The required answer is each line in the entries below where "computer" occurs.

* Entries shown:
+---+
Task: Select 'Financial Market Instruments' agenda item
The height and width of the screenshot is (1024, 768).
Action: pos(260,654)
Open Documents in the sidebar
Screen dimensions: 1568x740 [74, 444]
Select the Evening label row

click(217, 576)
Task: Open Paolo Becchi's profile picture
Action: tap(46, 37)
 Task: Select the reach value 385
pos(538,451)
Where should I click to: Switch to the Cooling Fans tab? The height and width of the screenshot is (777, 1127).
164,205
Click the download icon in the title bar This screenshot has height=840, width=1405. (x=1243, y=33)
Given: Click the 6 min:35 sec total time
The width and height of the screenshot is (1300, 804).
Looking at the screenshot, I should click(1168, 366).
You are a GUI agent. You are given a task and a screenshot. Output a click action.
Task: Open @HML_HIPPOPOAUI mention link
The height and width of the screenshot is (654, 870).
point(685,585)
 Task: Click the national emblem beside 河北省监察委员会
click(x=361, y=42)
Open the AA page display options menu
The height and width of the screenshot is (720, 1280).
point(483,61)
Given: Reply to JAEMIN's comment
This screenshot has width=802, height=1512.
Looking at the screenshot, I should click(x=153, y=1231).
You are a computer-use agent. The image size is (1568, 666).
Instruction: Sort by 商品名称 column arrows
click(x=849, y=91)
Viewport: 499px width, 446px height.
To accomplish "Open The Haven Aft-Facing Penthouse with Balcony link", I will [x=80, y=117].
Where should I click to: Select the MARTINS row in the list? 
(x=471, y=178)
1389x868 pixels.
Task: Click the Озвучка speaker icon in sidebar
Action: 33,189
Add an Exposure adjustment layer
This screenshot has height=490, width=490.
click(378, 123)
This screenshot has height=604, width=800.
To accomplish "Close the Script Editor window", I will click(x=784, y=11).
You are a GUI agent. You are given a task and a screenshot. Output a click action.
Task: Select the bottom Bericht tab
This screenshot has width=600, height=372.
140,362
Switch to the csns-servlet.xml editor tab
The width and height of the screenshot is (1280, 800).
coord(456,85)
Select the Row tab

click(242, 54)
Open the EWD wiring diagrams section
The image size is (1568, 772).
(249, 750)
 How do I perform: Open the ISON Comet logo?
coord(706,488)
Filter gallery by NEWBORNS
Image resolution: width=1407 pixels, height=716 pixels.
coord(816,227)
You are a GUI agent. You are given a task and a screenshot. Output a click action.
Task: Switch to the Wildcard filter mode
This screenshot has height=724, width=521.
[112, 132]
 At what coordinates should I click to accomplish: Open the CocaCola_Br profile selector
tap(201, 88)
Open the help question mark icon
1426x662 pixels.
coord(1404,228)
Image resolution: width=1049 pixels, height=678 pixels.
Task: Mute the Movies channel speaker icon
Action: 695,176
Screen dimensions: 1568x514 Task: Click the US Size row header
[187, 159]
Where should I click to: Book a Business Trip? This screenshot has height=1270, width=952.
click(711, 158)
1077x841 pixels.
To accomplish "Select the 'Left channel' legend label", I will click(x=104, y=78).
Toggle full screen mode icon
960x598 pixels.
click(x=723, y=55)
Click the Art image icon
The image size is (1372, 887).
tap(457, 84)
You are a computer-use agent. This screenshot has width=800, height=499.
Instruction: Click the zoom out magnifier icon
+---+
* Task response:
You are a computer-use agent. The image size is (1568, 666).
You are a computer-use agent. This screenshot has width=800, height=499.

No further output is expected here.